- WHAT THE EXERCISE ASKS:
Reproduce, exactly and only, the lines of the data that follows from the one containing "The width and height of the screenshot is (523, 349)." down to the one containing "Click the my-location button", without pictures.

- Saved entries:
= = = = = = =

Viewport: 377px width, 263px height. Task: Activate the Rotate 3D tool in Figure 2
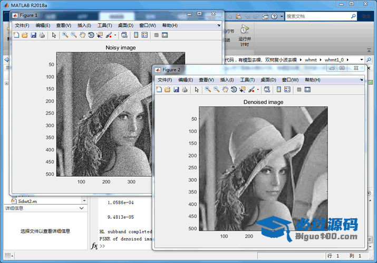(x=234, y=89)
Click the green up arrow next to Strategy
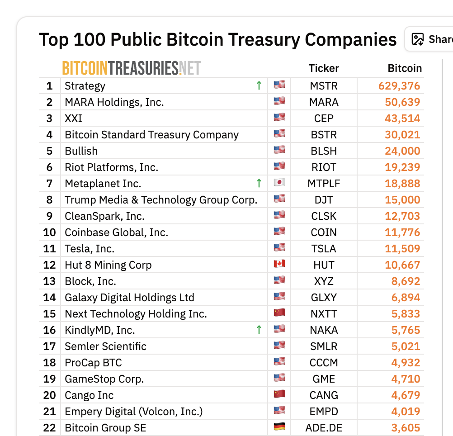The image size is (453, 436). [259, 85]
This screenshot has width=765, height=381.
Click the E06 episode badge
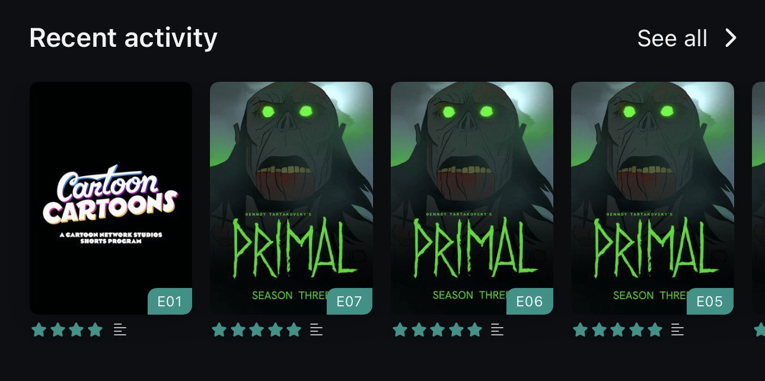(530, 302)

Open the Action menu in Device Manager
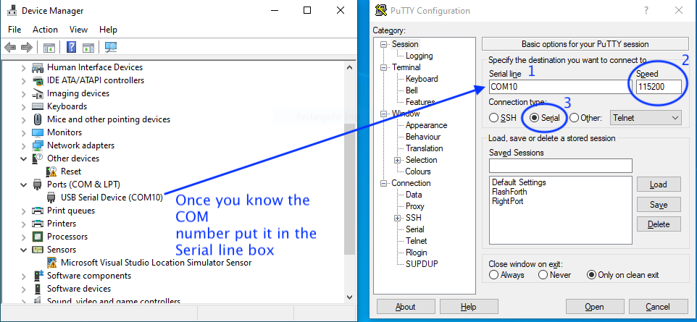45,30
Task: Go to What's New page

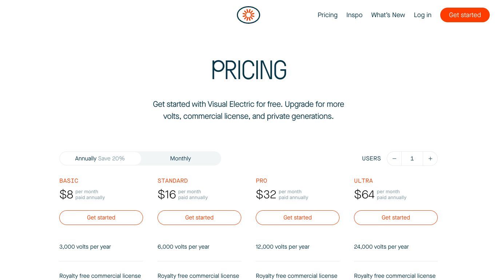Action: 388,15
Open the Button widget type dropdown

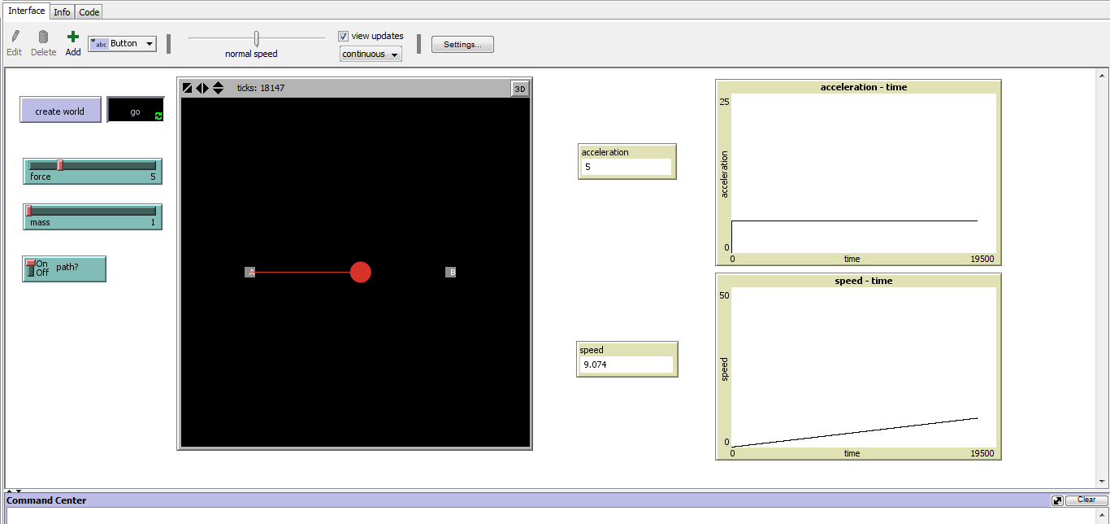click(122, 44)
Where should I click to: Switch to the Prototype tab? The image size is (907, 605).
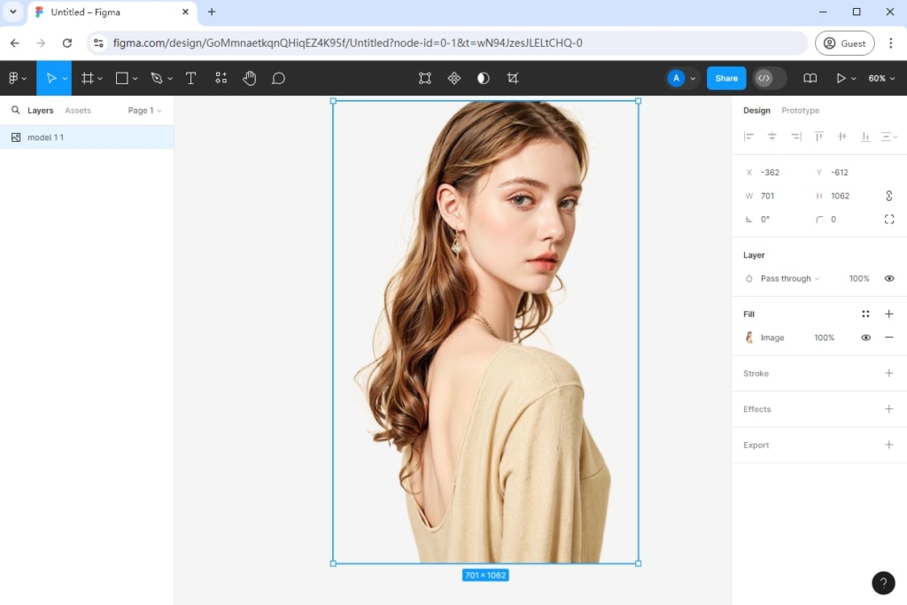800,110
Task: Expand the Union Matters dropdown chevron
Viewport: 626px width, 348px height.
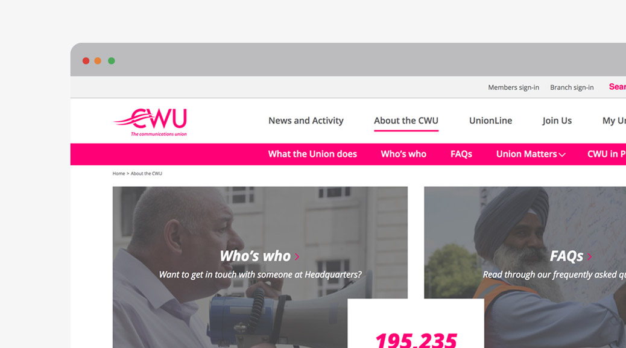Action: coord(562,155)
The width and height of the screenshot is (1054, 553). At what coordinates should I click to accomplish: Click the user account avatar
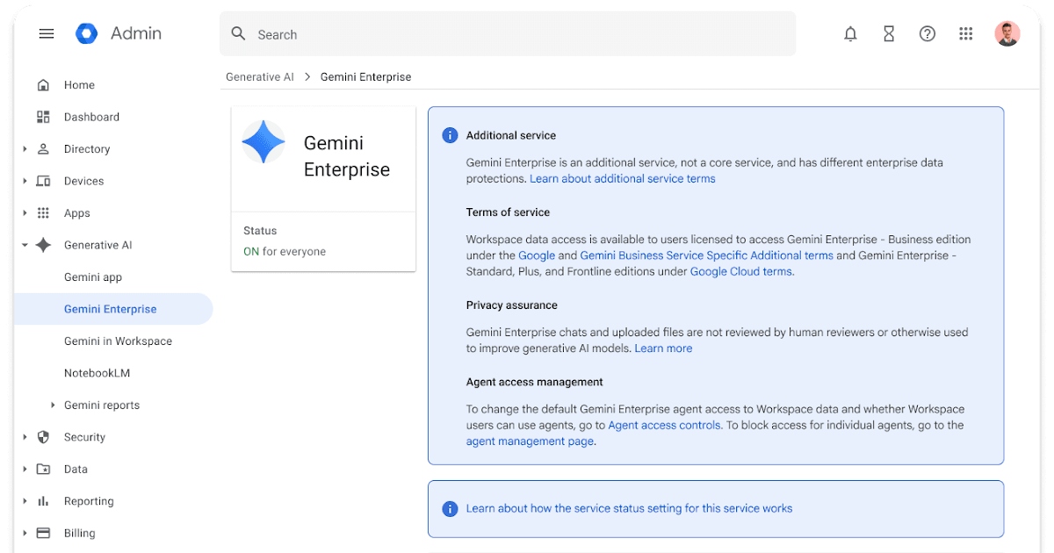(x=1007, y=34)
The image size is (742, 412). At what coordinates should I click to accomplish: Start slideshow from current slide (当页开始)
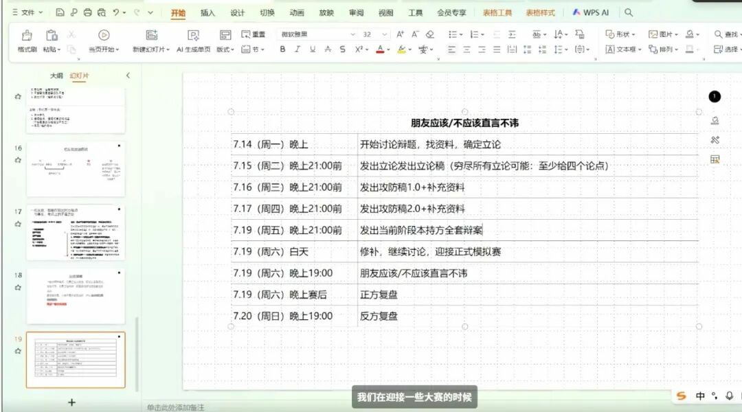click(103, 36)
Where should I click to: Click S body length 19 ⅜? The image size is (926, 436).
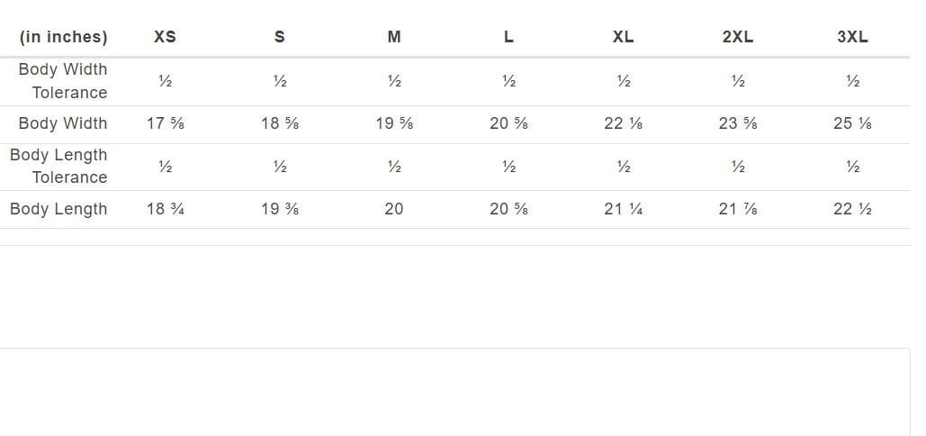click(280, 209)
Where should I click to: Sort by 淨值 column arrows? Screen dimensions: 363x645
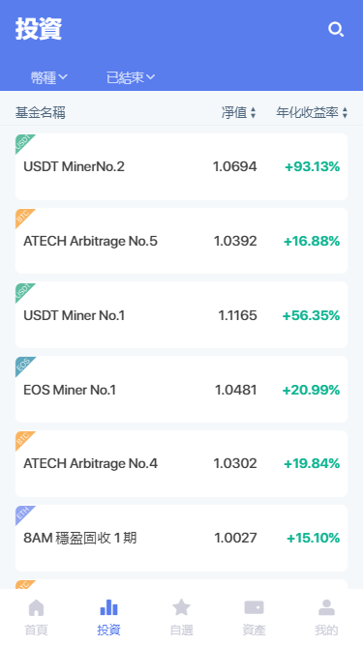point(253,113)
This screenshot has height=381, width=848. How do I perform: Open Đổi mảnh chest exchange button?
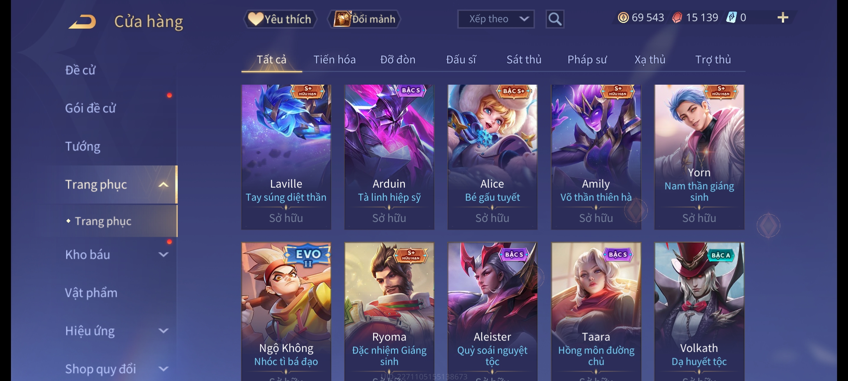[x=364, y=19]
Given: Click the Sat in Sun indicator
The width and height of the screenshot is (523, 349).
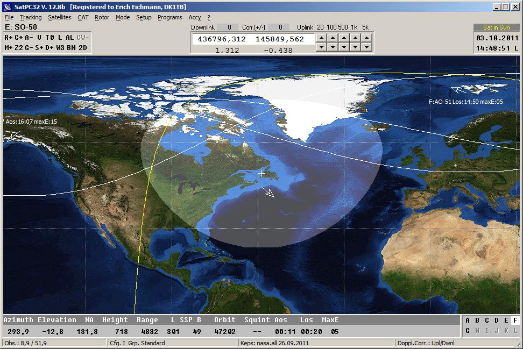Looking at the screenshot, I should [x=497, y=27].
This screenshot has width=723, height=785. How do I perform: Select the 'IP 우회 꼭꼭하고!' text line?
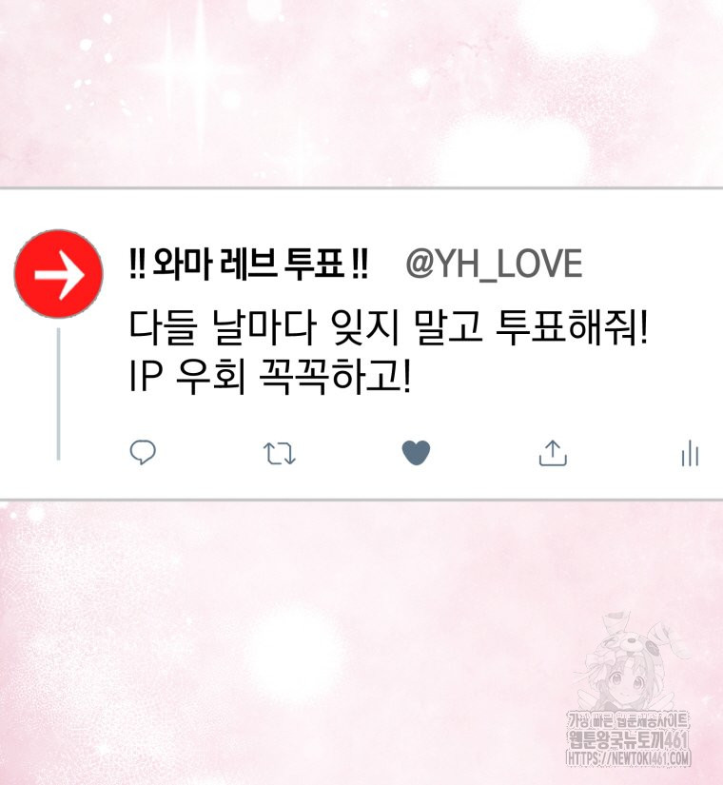[x=270, y=376]
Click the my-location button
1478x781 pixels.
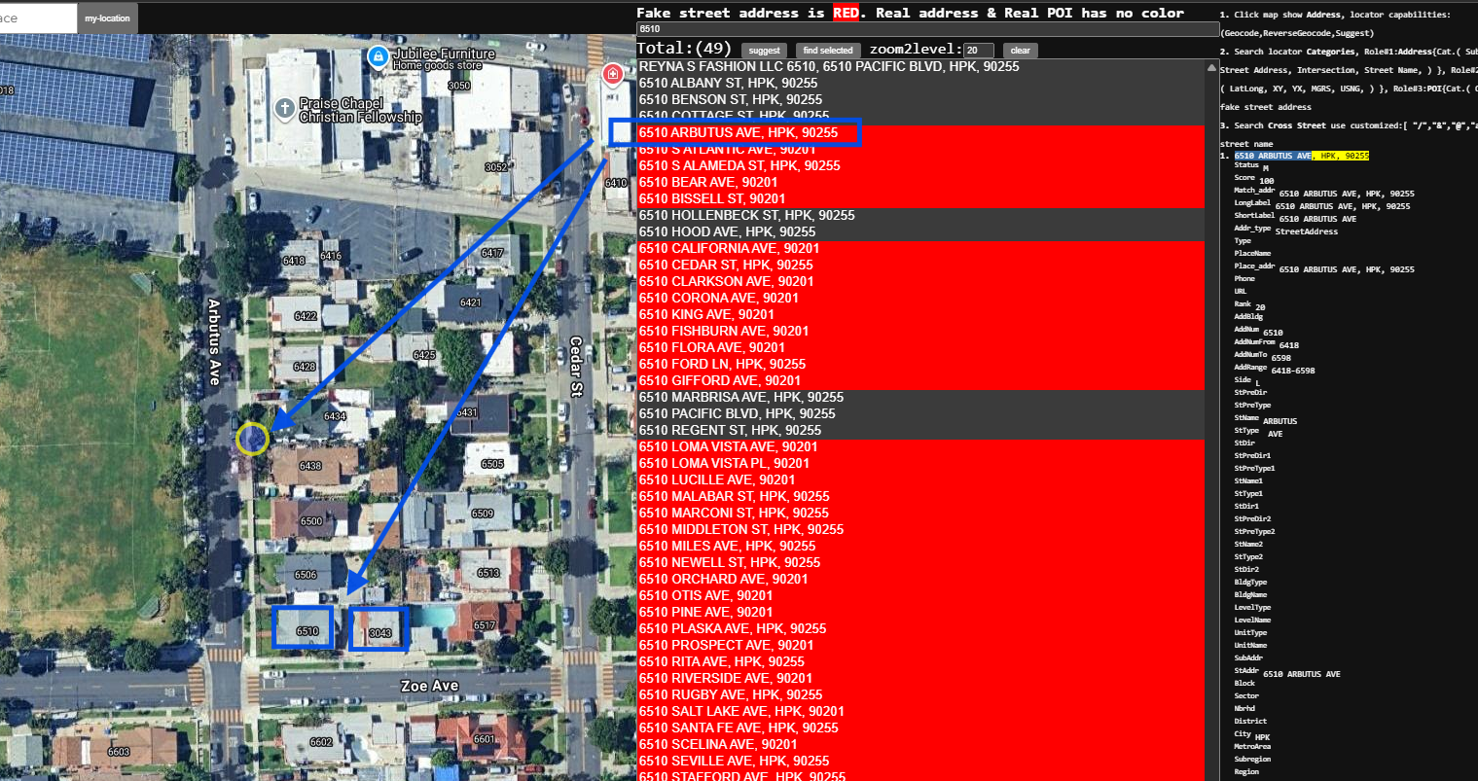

= = = = = = =

- ANSWER:
The width and height of the screenshot is (523, 349).
Looking at the screenshot, I should [x=497, y=27].
This screenshot has width=723, height=785. How do I perform: Select the 'IP 우회 꼭꼭하고!' text line?
[x=270, y=376]
Click the my-location button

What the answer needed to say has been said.